Spareroom rather hilariously admonishes the Government for allowing the rental crisis to get this bad.

“Demand for rentals has soared yet, since 2017, supply has almost halved,” despairs the company’s open letter to the Chancellor. That high demand means most spare rooms are snapped up within a week – but to enquire about a new listing before then you have to pay a subscription fee.

As with dating apps, the experience is marred by catfishes – flats that look great in photos but are dirty and filled with broken furniture in the flesh. The worst offenders are almost always advertised by letting agents, who I have since learned to avoid.

I visited a four-bed flat last week – it had a tiny kitchen and an equally small shared bathroom. What I assume was once a living room had been turned into a bedroom, and all four of these had coded locks on the door. £1,000 each a month.

Labour is going to save everything, so we’re told, by building a load of houses on the green belt to even up the supply-demand imbalance.

I don’t care for Nimbys and it will be nice to upset them. But I am curious as to how this is going to solve the immediate problem of sky-high rents being charged for dilapidated houses in cities where young people should be living and working.

Are we expecting all of Britain’s 20-somethings to relocate to newbuilds in the shires?

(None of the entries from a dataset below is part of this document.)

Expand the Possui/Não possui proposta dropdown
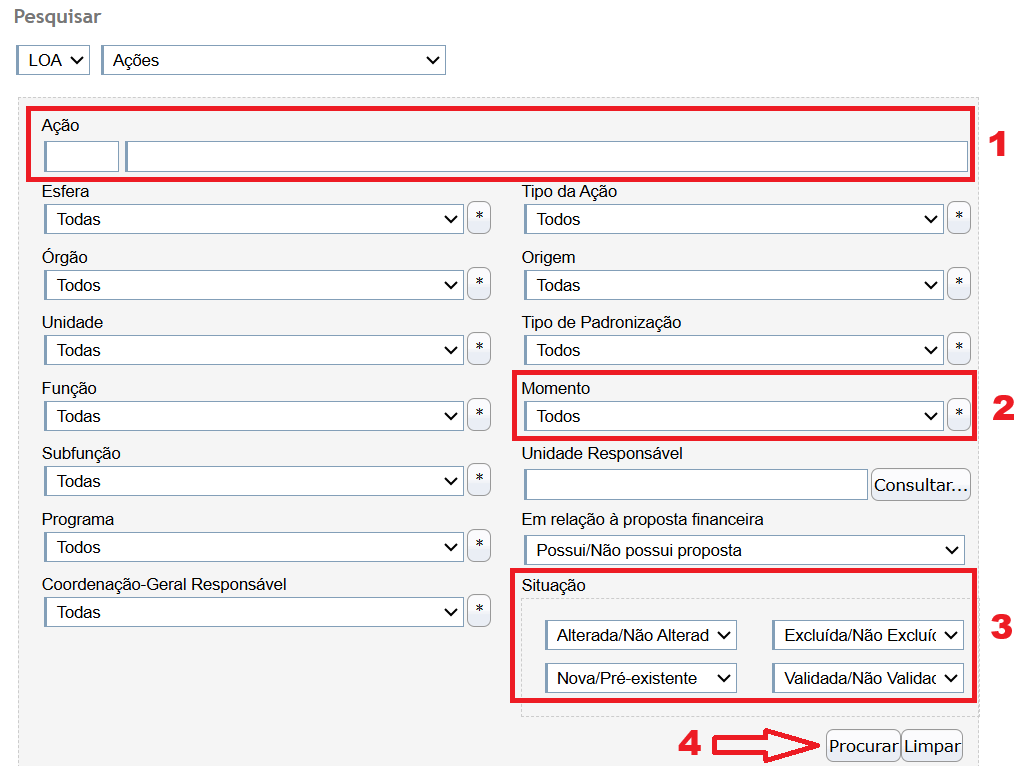The image size is (1023, 766). pos(744,550)
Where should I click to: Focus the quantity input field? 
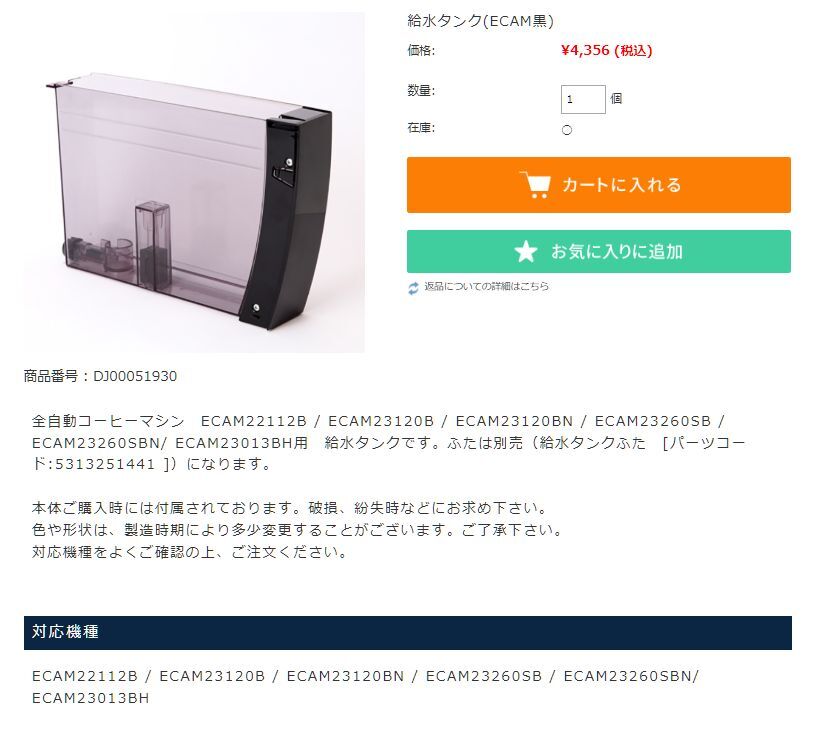pos(583,99)
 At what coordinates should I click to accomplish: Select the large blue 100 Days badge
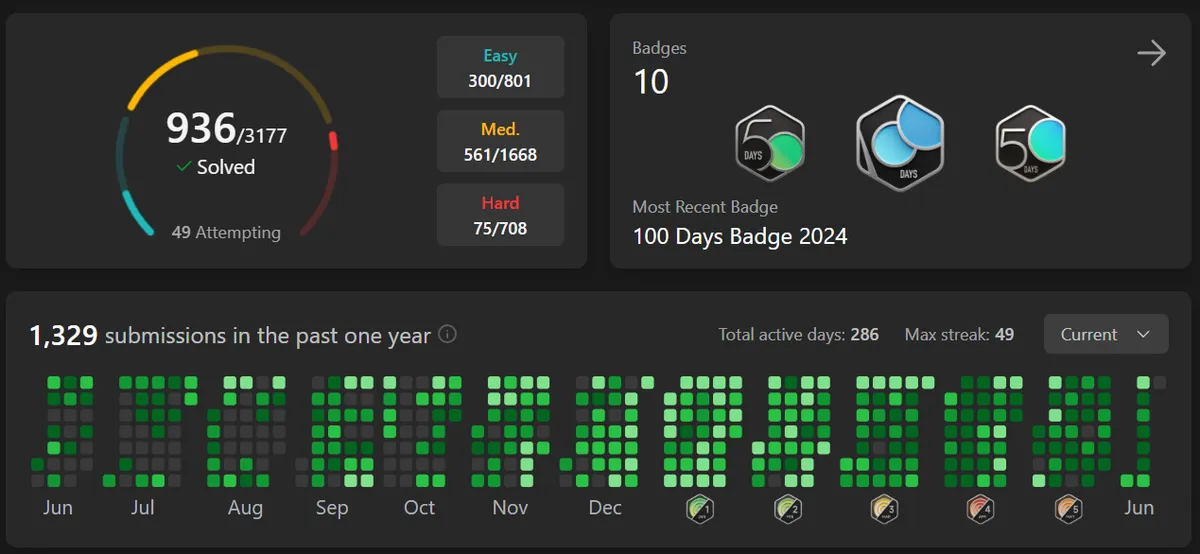[x=900, y=143]
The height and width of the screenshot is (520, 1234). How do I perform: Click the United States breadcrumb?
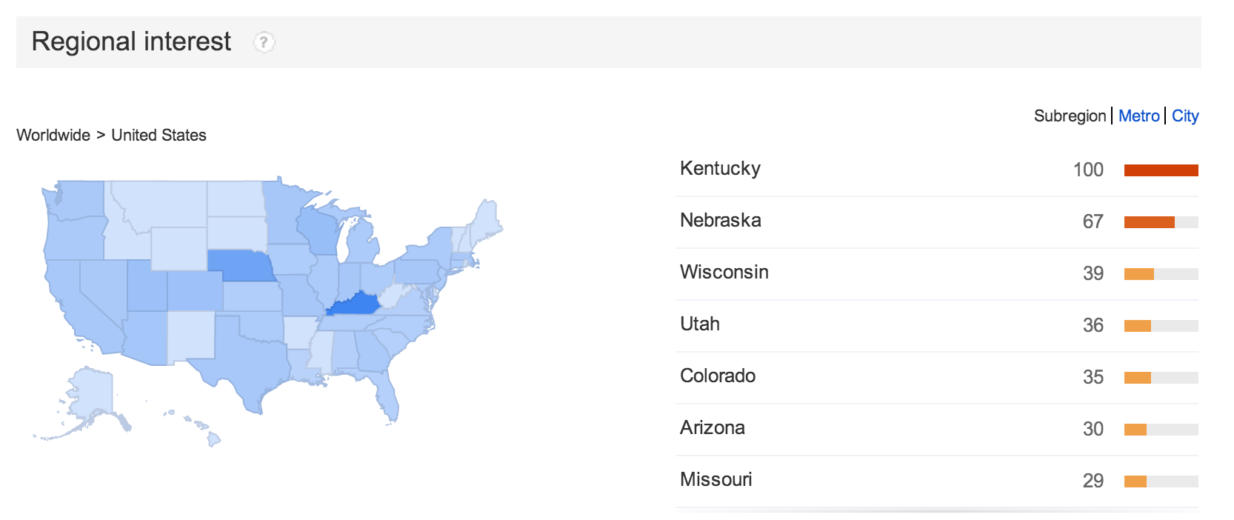(x=159, y=135)
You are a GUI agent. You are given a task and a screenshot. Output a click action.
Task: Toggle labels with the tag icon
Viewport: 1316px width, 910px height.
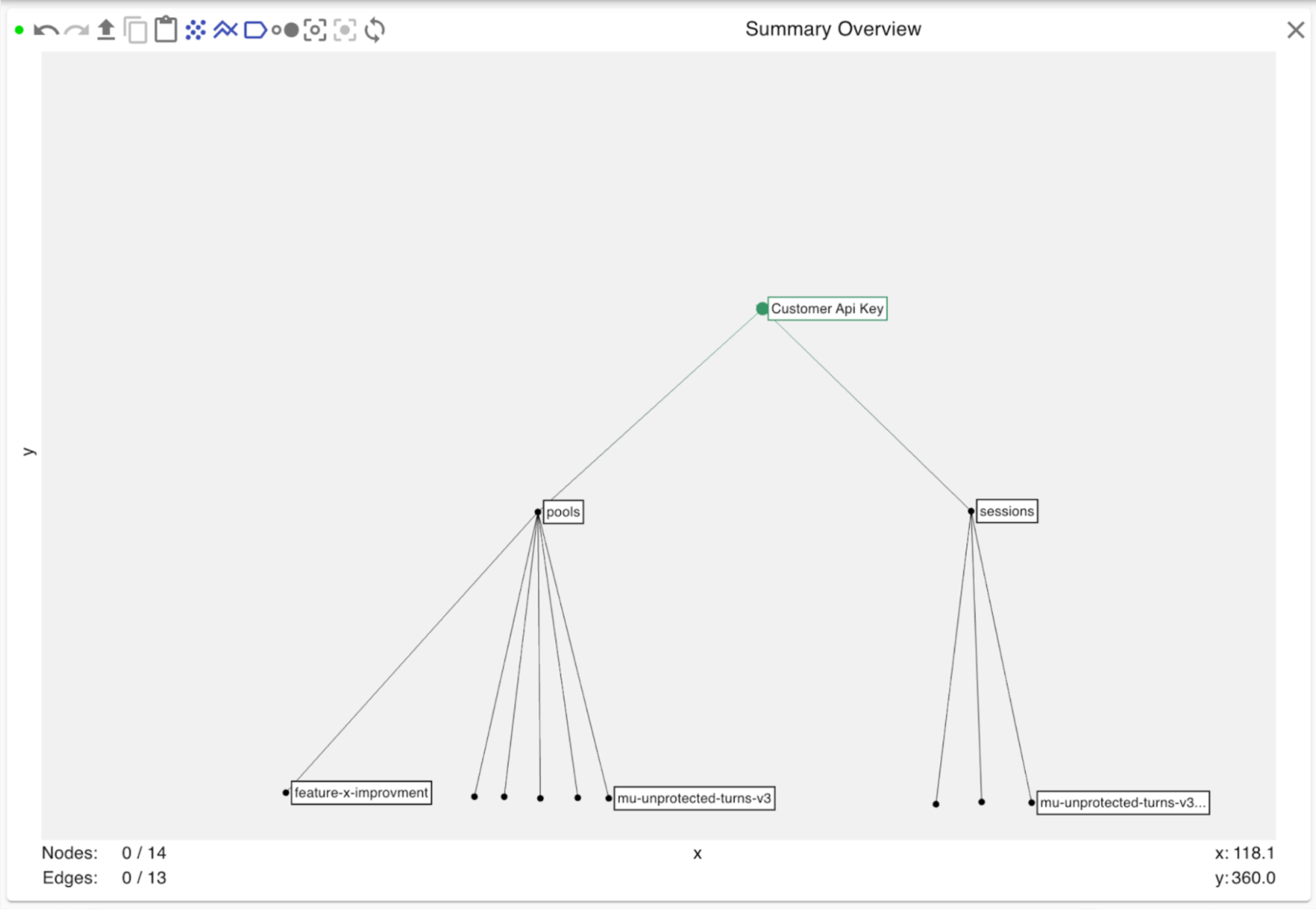click(x=255, y=30)
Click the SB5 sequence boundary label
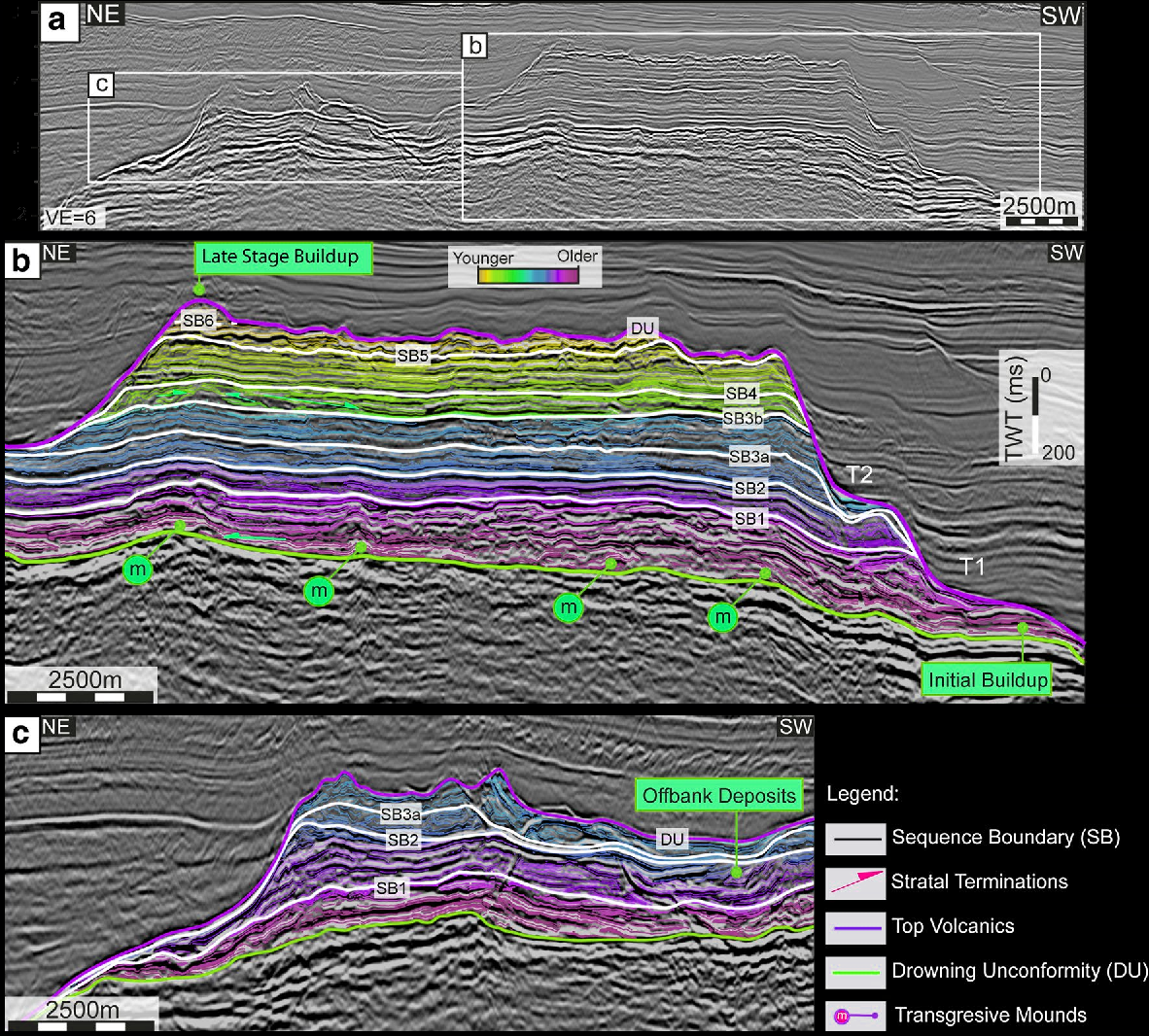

And when these hundreds of thousands of homes finally show up, are existing landlords going to stop demanding higher and higher rents?

Why is every new home here only affordable for the super-rich parents of foreign students? Why are we encouraging developers to keep building them? Many such questions I am not convinced Labour has the answers to.

I’m sad that London is like this now. It’s a slight on a city this great that homes here have been allowed to deteriorate, while those in charge of them squeeze their tenants for ever larger shares of their income. No one is entitled to live in London, but it shouldn’t be this hard.